Will There Be a Second Wave of Coronavirus?

Will There Be a Second Wave of Coronavirus?

As countries ease lockdowns, the concern is that residents remain highly vulnerable

With more countries planning to ease restrictions imposed by the Coronavirus, but British Prime Minister, Boris Johnson, and German Chancellor, Angela Merkel, are concerned about the possibility of a resurgence or a second wave, here is what we know from the rest of the world about the risk of a resurgence of Covid-19.

Will There Be a Second Wave?

Infectious disease epidemics behave in different ways, but the 1918 influenza pandemic that killed more than 50 million people is seen as a prime example of a pandemic that occurred in multiple waves, the latter more severe than the first. It was repeated – albeit in a less mild manner – in subsequent influenza epidemics.
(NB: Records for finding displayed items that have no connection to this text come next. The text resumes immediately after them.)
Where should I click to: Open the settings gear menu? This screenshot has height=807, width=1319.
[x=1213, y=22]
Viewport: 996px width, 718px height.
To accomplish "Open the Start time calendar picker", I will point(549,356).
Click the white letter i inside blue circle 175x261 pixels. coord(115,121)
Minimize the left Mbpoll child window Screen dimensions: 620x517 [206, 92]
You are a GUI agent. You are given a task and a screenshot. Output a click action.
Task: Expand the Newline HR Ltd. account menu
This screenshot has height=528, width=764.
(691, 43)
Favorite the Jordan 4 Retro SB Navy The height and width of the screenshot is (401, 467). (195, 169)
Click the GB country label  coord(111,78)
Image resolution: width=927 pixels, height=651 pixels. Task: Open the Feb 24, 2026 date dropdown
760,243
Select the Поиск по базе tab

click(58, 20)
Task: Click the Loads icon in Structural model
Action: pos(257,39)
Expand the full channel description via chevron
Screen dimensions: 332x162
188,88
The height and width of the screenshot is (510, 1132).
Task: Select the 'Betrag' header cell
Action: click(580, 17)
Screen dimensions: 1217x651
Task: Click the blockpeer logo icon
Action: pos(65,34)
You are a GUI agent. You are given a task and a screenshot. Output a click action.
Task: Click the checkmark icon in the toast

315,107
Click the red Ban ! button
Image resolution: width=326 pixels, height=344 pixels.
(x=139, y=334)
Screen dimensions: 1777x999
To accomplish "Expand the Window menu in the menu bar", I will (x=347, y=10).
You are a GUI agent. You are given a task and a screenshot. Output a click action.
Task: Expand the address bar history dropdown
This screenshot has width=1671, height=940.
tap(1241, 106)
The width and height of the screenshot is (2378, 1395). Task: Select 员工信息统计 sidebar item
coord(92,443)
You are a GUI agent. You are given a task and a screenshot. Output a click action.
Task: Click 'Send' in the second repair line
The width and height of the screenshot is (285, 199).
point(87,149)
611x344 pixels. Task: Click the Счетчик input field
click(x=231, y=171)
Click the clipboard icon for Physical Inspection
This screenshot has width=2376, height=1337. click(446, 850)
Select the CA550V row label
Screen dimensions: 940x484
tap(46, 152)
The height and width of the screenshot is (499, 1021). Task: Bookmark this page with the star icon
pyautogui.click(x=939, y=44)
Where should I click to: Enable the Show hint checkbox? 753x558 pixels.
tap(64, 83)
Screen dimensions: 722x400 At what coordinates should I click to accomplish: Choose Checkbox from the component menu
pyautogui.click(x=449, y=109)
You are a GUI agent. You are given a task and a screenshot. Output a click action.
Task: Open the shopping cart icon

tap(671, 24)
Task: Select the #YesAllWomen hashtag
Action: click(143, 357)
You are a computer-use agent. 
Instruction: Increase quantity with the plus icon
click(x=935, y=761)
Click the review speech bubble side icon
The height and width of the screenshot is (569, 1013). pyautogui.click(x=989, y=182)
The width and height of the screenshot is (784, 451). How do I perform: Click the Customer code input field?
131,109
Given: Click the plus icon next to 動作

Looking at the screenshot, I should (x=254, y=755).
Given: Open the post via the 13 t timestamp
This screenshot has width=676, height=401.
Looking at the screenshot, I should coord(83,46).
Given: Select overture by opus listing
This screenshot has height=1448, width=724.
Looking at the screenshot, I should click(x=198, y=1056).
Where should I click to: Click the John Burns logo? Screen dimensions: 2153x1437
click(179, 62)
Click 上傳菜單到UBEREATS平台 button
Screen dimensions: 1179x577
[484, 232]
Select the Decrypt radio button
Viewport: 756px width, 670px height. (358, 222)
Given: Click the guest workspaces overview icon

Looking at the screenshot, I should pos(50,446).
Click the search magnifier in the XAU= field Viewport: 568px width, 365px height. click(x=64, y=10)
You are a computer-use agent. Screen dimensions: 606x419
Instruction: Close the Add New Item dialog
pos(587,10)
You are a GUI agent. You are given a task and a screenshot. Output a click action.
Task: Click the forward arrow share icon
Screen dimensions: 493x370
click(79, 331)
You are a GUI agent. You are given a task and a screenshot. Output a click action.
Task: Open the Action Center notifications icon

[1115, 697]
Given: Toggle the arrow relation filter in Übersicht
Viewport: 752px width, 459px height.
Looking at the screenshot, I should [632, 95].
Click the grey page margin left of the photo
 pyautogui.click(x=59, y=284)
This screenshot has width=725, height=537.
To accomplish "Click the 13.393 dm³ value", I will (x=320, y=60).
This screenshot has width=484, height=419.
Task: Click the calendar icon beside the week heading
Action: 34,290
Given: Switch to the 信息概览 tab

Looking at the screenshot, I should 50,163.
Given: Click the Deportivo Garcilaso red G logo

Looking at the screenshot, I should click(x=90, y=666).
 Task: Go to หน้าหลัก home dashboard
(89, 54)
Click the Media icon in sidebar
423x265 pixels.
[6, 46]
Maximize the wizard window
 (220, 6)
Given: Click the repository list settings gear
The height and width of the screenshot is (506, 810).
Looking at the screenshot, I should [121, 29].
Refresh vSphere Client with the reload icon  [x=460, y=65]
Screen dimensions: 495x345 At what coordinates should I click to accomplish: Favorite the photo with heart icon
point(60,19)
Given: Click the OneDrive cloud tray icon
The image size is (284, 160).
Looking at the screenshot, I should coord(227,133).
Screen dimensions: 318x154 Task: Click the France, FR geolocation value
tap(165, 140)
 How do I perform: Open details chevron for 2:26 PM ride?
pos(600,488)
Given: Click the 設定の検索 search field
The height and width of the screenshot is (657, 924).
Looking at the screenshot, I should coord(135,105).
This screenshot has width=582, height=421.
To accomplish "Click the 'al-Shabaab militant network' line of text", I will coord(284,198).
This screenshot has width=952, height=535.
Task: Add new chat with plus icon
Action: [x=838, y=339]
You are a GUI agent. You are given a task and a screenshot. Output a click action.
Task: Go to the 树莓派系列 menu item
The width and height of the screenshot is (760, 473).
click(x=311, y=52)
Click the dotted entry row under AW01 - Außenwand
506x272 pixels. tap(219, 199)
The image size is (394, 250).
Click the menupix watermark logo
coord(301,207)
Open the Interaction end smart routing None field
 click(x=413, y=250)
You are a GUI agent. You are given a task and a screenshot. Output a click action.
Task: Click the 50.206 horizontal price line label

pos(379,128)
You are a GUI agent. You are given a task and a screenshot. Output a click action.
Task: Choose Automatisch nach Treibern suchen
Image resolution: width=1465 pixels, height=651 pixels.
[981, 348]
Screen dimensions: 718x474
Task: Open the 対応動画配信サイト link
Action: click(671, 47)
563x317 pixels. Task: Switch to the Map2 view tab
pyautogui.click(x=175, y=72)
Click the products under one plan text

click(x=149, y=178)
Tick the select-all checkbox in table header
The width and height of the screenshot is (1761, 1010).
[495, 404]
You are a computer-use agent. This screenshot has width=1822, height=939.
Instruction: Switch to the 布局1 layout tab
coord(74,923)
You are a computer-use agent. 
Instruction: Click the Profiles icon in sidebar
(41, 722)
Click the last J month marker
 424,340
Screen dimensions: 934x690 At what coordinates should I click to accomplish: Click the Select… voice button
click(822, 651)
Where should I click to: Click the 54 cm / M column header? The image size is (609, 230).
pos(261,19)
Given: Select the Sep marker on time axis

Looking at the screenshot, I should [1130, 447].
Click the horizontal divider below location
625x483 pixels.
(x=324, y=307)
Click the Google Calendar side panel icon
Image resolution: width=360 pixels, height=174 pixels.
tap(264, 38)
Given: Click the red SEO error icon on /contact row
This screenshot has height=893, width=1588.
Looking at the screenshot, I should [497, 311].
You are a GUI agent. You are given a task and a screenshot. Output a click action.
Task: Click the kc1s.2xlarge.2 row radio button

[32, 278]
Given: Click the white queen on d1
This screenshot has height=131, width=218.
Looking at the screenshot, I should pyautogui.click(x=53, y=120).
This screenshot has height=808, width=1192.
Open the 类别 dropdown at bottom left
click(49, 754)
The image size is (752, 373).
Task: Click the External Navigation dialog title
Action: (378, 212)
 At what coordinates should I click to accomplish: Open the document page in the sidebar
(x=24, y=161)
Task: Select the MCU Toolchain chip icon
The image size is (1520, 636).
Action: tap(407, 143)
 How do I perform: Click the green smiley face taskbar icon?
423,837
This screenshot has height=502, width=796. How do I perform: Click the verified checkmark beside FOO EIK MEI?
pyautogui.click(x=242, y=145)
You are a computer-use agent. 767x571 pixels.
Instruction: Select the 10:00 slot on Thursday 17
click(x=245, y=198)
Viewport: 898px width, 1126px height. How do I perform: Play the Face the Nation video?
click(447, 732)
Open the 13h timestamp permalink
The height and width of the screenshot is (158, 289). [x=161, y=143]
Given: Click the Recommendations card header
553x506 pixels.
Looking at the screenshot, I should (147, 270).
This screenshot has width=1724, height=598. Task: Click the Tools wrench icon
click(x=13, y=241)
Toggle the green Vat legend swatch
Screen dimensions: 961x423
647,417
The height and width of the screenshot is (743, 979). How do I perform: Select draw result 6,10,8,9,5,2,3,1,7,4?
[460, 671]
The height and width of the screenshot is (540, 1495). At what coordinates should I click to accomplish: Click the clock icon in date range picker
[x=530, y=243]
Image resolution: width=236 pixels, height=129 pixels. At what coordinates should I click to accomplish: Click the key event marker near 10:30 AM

Other influenza epidemics—including in 1957 and 1968—have all had multiple waves. The 2009 H1N1(a) influenza pandemic began in April and was followed, in the United States and in the diverse Northern Hemisphere, by a second wave in the fall.

Will There Be a Second Wave?

How and why multi-wave outbreaks occur, and how subsequent waves of infection can be prevented, has become a staple in epidemiological modeling and pandemic preparation studies, which have looked at everything from social behavior and health policy to vaccination and building community immunity, also known as herd immunity.

While second waves and secondary peaks during a pandemic period are technically different, the concern is essentially the same: disease returning to strength.

Is There Evidence of Coronavirus Coming Back Elsewhere?

This is monitored very carefully. Without a vaccine, and without widespread immunity to the new disease, one alarm stems from the experience of Singapore, which has seen a sudden rebound in infections despite being lauded for its early handling of the outbreak.

Although Singapore has established a robust contact tracing system for its general population, the disease has resurfaced in cramped housing used by thousands of foreign workers with inadequate hygiene facilities and communal canteens.

With 1,426 new cases reported on Monday and nine dormitories – the largest housing 24,000 men – declared isolation units, Singapore’s experience, while very specific, has demonstrated the disease’s ability to make a strong comeback in places where people are in close proximity to one another. Its ability to exploit any weakness in the public health systems is set up to counter it.